There was a much shorter time from PMTCT prophylaxis regimen to initiating HAART in the AZT/3TC/sdNVP group and conversely the exposure period was shorter for the AZT group, so straightforward comparisons of the two regimens are difficult.

The results highlight three things. Once again, the need to invest more in identifying women in need of ART for their own health and getting them started on ongoing fully suppressive therapy during pregnancy. Secondly that any potential small efficacy gain in adding 3TC into short course AZT/sd NVP is probably outweighed by the potential risk of 3TC resistance. And that the use of a postpartum tail added to the AZT/sdNVP regimen, which only involves one week of 3TC and is much less likely to lead to 3TC resistance, appears to make this an effective and safer option for women in settings where triple therapy for PMTCT alone is not yet available, as recommended in the 2006 WHO guidelines.

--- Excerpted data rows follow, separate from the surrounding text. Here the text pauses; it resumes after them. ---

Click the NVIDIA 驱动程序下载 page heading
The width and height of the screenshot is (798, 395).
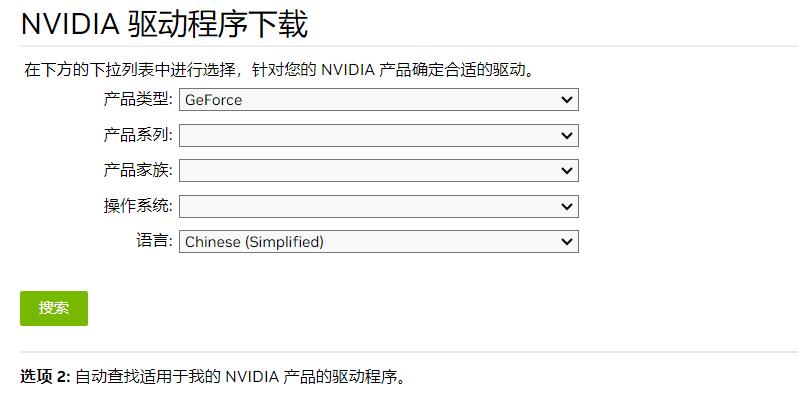(x=164, y=24)
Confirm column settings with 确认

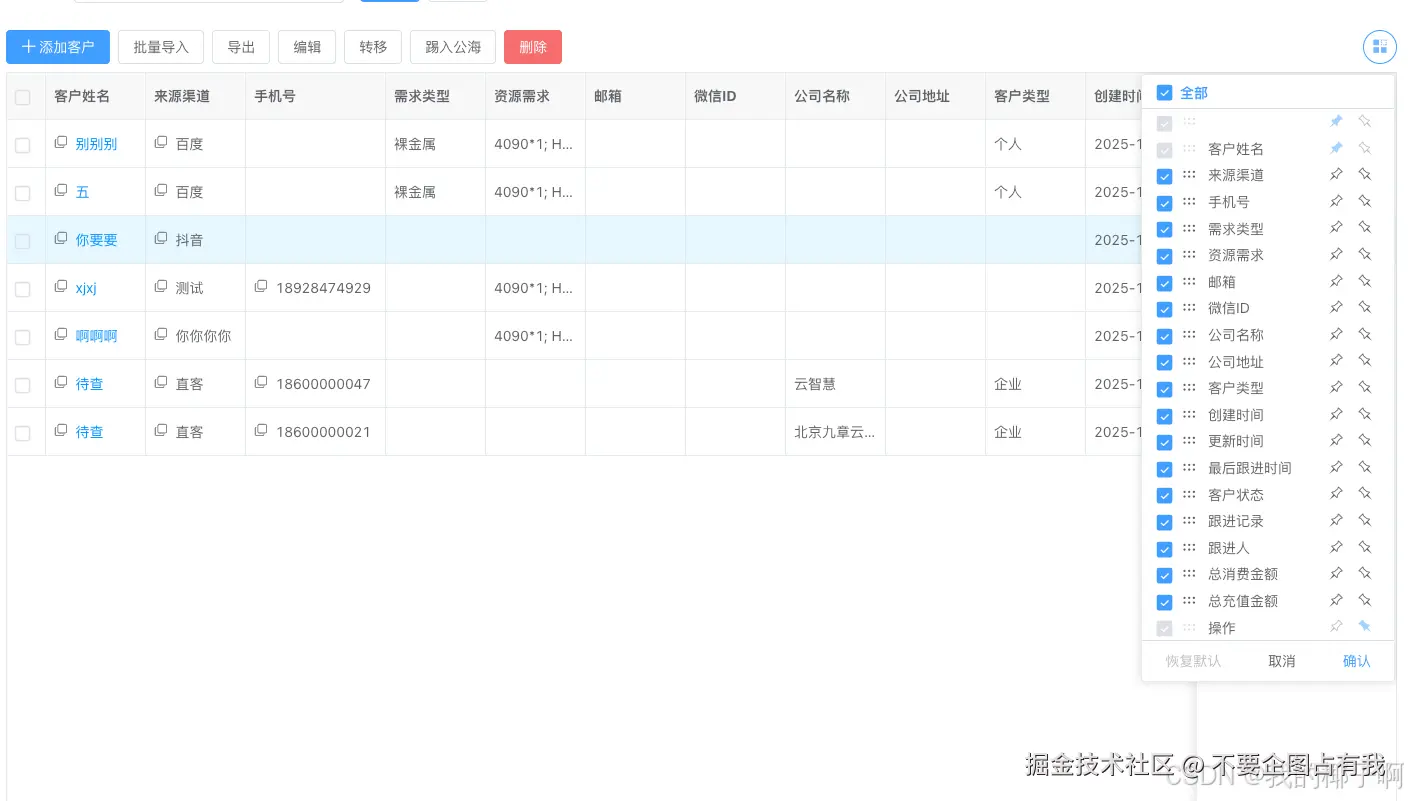coord(1356,661)
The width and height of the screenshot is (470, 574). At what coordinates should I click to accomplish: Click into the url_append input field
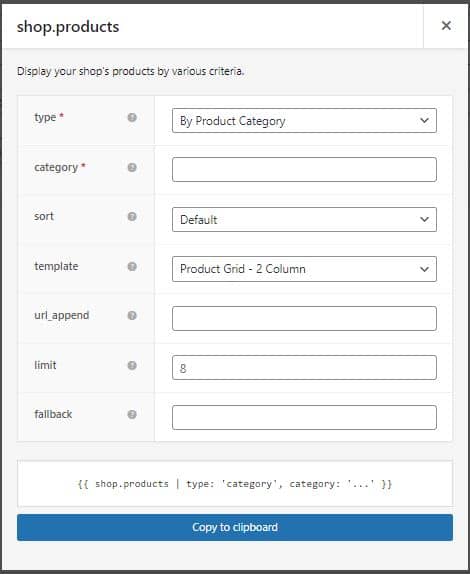304,318
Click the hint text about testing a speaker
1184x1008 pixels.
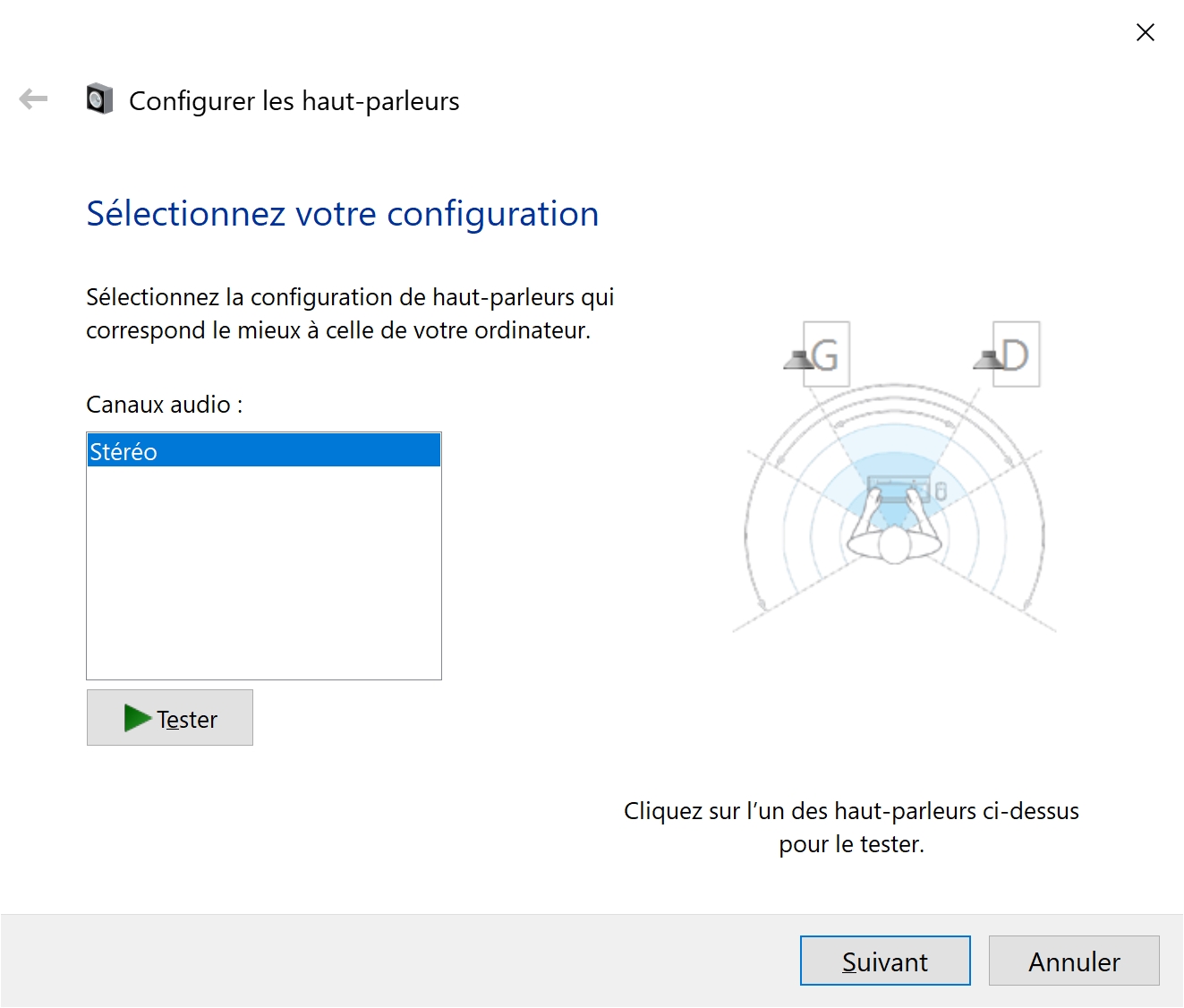(851, 827)
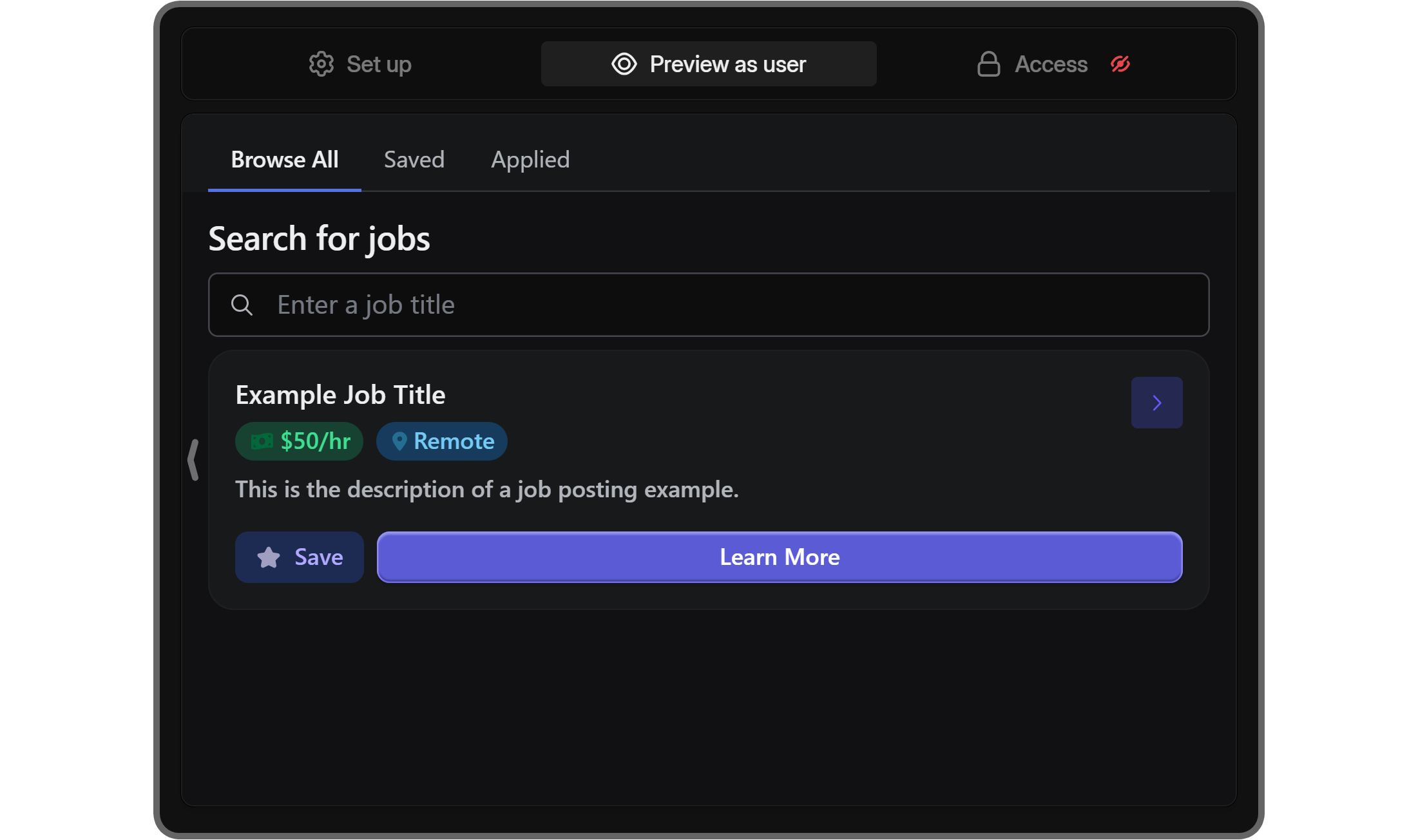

However, as Francois Dabis concluded, none of the current short course PMTCT regimens is perfect and the need to investigate other potential regimens, such as with tenofovir, remains a priority.

References:

  1. Coffie P, D Ekouevi D, Chaix ML et al. Short-course Zidovudine and Lamivudine or single-dose Nevirapine-containing PMTCT Compromises 12-Month Response to HAART in African Women, Abidjan, Cote d’’Ivoire (2003-2006). Oral abstract 93LB.
  2. McIntyre JA, Martinson N, Gray GE et al. Addition of short course Combivir to single dose Viramune for the prevention of mother to child transmission of HIV-1 can significantly decrease the subsequent development of maternal and paediatric NNRTI-resistant virus. 3rd IAS Conference on HIV Pathogenesis and Treatment, Rio de Janeiro, 2005. Abstract TuFoO2O4.
  3. Chaix ML, Ekouevi DK, Rouet F et al. Low risk of nevirapine resistance mutations in the prevention of mother-to-child transmission of HIV-1: Agence Nationale de Recherches sur le SIDA Ditrame Plus, Abidjan, Cote d’Ivoire. J Infect Dis 2006; 193(4):482-7.].